Trudge? Trudge? I hate the word.
Am I the only one? And am I wrong? After all, some of the first writing advice we hear is to avoid adverbs and prefer verbs that are active and vivid in themselves. Trudge, therefore, should be a fine word. It should at least be preferable to “walked laboriously,” for example. And shouldn’t a trudging character serve as a welcome change from the legion of walkers in fiction? No. No, he shouldn’t.
But why do I hate this word so much? Why do I roll my eyes every time a writer tells me “Jennifer trudged to class.” I don’t know, but I do. I read about Jennifer’s trudging, and the hate fills me. It’s only right I try to untangle my suspicion.
My first gripe is the sound of it. Trudge makes me think of fudge. It doesn’t sound like what it means. I don’t know why I feel this way—I’m fine with characters treading, and treading, to me, sounds like taking steps. Then again, maybe the unpleasant sound of trudge is appropriate for the weary walking it implies.

I think of the saying, “fools rush in where angels fear to tread.” That’s a phrase with music. Compare with “fools rush in where angels fear to trudge.” I’m amused by the sound, but this comparison isn’t fair; trudging and treading have different connotations. In this case, treading implies a kind of tiptoe, a deliberate stepping that is the antithesis of rushing. But I am convinced that part of the reason for my irrational hate of the word is in the sound. The word tread is fine. Judge is fine—I like the repeating “J” sounds. But trudge is an abortion of consonants.
Here’s a better, less superficial reason. Writers, I have noticed, sometimes fear using the same word too many times. They feel they must constantly vary their terms, or the reader will get bored. This is most objectionable in dialogue tags, where the novice will make their characters cry, squeak, guffaw, chortle, gasp, thunder, lisp, blubber, whisper, grunt, and ejaculate, all for fear of writing the word “said” more than once per chapter.

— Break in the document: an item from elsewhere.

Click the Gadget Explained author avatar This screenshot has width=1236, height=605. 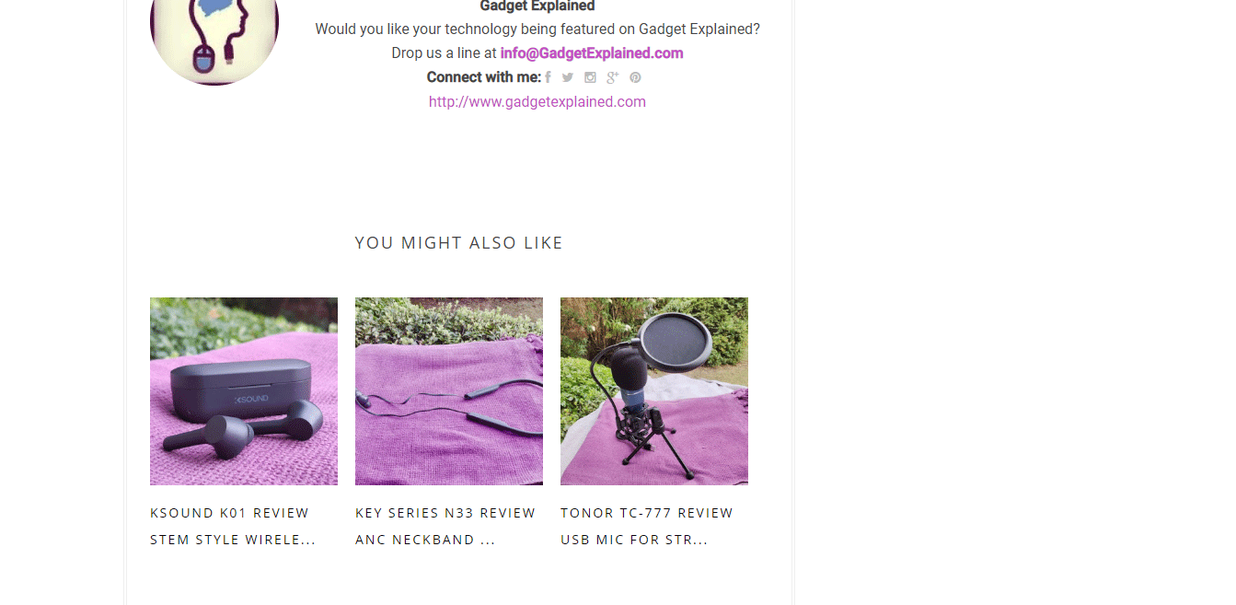coord(214,32)
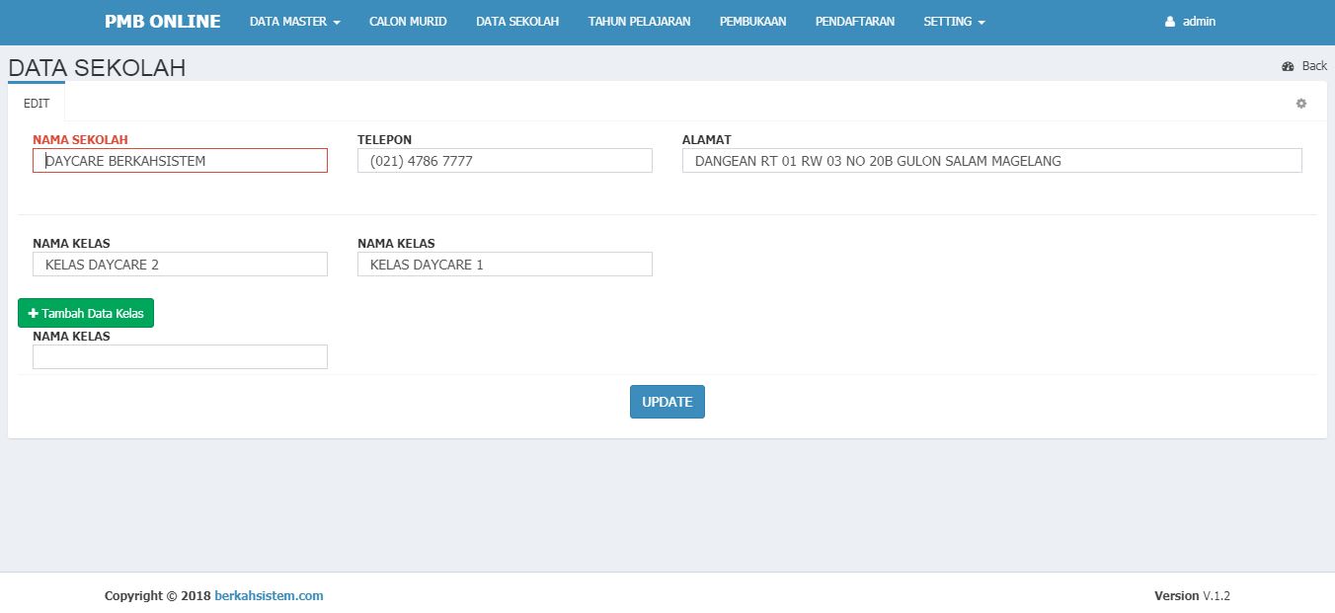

The same phenomenon prevents the characters of novice writers from simply walking from point a to point b. Jennifer can’t walk to class, because earlier in the chapter, she walked to the refrigerator for her leftover beef lo mein. She can’t tread to class either. Should she saunter? Amble? Limp? The novice remembers “trudge” with an ejaculation of delight. Yes. Jennifer will trudge to class, calculus tome in hand.
I’m suspicious of Jennifer and her trudging. I’m suspicious of any word I think is a reach word. A reach word, to me, is a word a writer reaches for. It’s not the word that comes naturally, it’s the product of a writer straining to avoid repeating herself. To all writers, I beg you, don’t reach! Just write. If your character commits the sin of walking more than once per chapter, forgive them and let them walk. Admit it: Jennifer, assuming she is able-bodied, is more likely to walk than to saunter, sashay, amble, prance, tiptoe, tread, mince, or plod. Stop telling us that Jennifer is trudging.
Is a reach word automatically bad? Of course not. Some writers with great ear and imagination reach for all kinds of surprising verbs and deploy them with aplomb. I’m just not one of them, and I resent the writers who are. Some writers, too, will reach for a verb when it is necessary, and only when it is necessary. These writers understand restraint. Therefore, when a verb of theirs does do something surprising, it has a lot more power to delight.
When a writer tries to make every sentence heroic, the result is either genius or purple prose. We may argue over which is which, but I submit that a young writer who tries too hard is much more likely to write purple prose than to write genius prose. If you don’t know what purple prose is, I recommend checking out this lovely dictionary of purple prose for some examples. Unfortunately for this blog post, trudge is not an entry.